Supplied text —
· · · · · · ·
My students think I'm strange because I use the words "communist," "red," and "pinko" pejoratively. They don't understand why I seem to be the only teacher on a quest to malign what some of their (history, no less) teachers call "a good system, at least in theory" while ignoring the events of the past century that were a predictable result of forced collectivism.

And not just the bad economics of forced collectivism, but the evil of forced imperialism: the Ukranians never asked to be one of the Soviet republics, so Stalin starved several million of them to death. He saw Polish army officers as a potential threat, so he had thousands of them murdered by his goons. And so on.

I don't want to minimize the Holocaust at all, but it seems to me that if you set it up as a separate, untouchable category, it loses its power to teach us something dark and important about humanity: that the impulse to eradicate one's perceived enemies, including those who could not have possibly committed any wrongs, runs deep within the human heart.

Stalin ordered to murder not only Polish army officers, but also teachers and clergy alongside (altogether groups that might have been called "inteligentsia"). BTW Russia keeps denying a legal status of genocide to those diabolic crimes.
Yet, I personally know intelligent, highly educated Poles murmuring something about this "good system, at least in theory". And each time it lefts me revolted and wondering what's in their heads.

As for the question of the unique status of the Holocaust I refuse to visit any of its Museums until there are similar edifices build to commemorate such atrocities like Armenian genocide or aforementioned countless crimes of Stalin and Lenin, of which international community seems not to care at all. All that was said without any intent to minimize the Holocaust, either.

W.F. Buckley had the best explanation:
The communists killed people without regard to race or religion.

W.F. Buckley had the best explanation:
The communists killed people without regard to race or religion.

W.F. Buckley had the best explanation:
The communists killed people without regard to race or religion.

Thank you, Eric, for pointing out the obvious.

I'm almost retired from homeschooling - the youngest is now doing Gr 12.

Over the years, as I tried to teach a balanced view of history, I was constantly frustrated: while books and articles outlining Nazi atrocities were legion, similar literature portraying the evils of communism continue to be a challenge to locate.

Certainly I wanted the children to know that Hitler was an evil man. But I also wanted them to understand that Stalin, Mao, and their cronies were at least as bad.

BTW - how did Hitler end up as "right wing?"
National socialism is till socialism - as is atheistic communism. Call me slow, but I've never seen much difference between the two - except in our reaction to them.

You're right, Eric. This communist-chic stuff bugs me too.

I wonder if it will ever be chic to be right of center.....imagine what the US would like like then??!! (my christmas wish)

BTW - how did Hitler end up as "right wing?"

Because he was. It's surely relevant that nobody at the time thought fascism was left wing. If you want an intellectual summa, here it is:

(1) Fascism was anti-communist;
(2) Fascism was nationalistic (rather than internationalist);
(3) Fascism centered around the great man, the exception, rather than the great class, the proletariat as a collective;
(4) Fascism rejected materialism and focused on limit experience as the ne plus ultra (and eventually shading into outright bellicism -- violence as good and ennobling in itself); socialism, though is rationalistic and economistic, like socialism;
(5) Fascism was a rejection of political modernity's defining event -- the French Revolution -- in the name of the past, of throne and altar, and against universal equality. But socialism was a radicalization of the French Revolution and its egalitarianism;
(6) Fascism is compatible with global pessimism, believing history can be a mistake, producing a decadence that needs cleansing; socialism is essentially optimistic -- History has an inevitable logic and design;
(7) Fascist thought emphasized creative destruction, will to power, individual charisma, irrationalism, vitalism -- all ideas anathema to the left (at least during those times, meaning before 1946, when it's meaningful to compare fascism and socialism as vital systems of thought).
· · · · · · ·
Available data —
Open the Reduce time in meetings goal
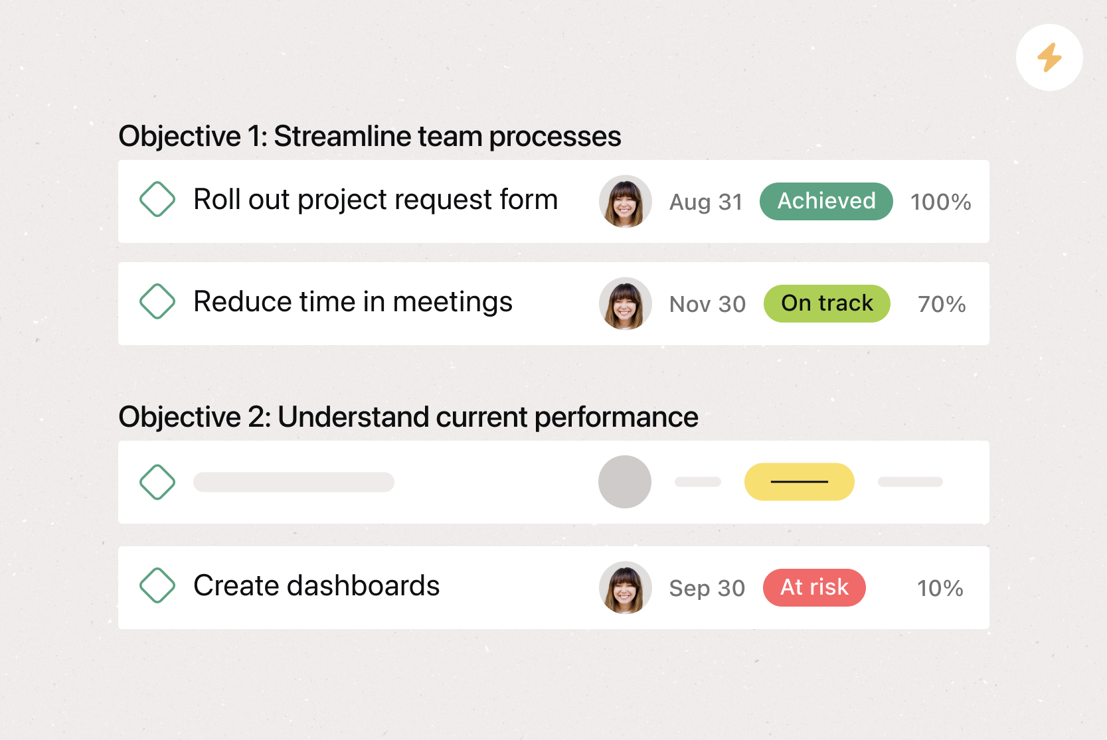Image resolution: width=1107 pixels, height=740 pixels. point(353,302)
· · · · · · ·
Short exercise A —
Decide whether each statement below agrees with the discussion of communism. Answer yes or no for each, and quote the words of the discussion that decide it.
(i) The homeschooling parent's youngest child is now in Grade 12.
(ii) The numbered list describes fascism as internationalist rather than nationalistic.
(iii) The commenter who refuses to visit Holocaust museums says the remark is meant to minimize the Holocaust.
Short exercise B —
Return word for word the part of the discussion of communism from "Certainly I wanted" to "reaction to them.".

Final answer A —
(i) Yes: "the youngest is now doing Gr 12."
(ii) No: "Fascism was nationalistic (rather than internationalist);"
(iii) No: "All that was said without any intent to minimize the Holocaust, either."

Final answer B —
Certainly I wanted the children to know that Hitler was an evil man. But I also wanted them to understand that Stalin, Mao, and their cronies were at least as bad.

BTW - how did Hitler end up as "right wing?"
National socialism is till socialism - as is atheistic communism. Call me slow, but I've never seen much difference between the two - except in our reaction to them.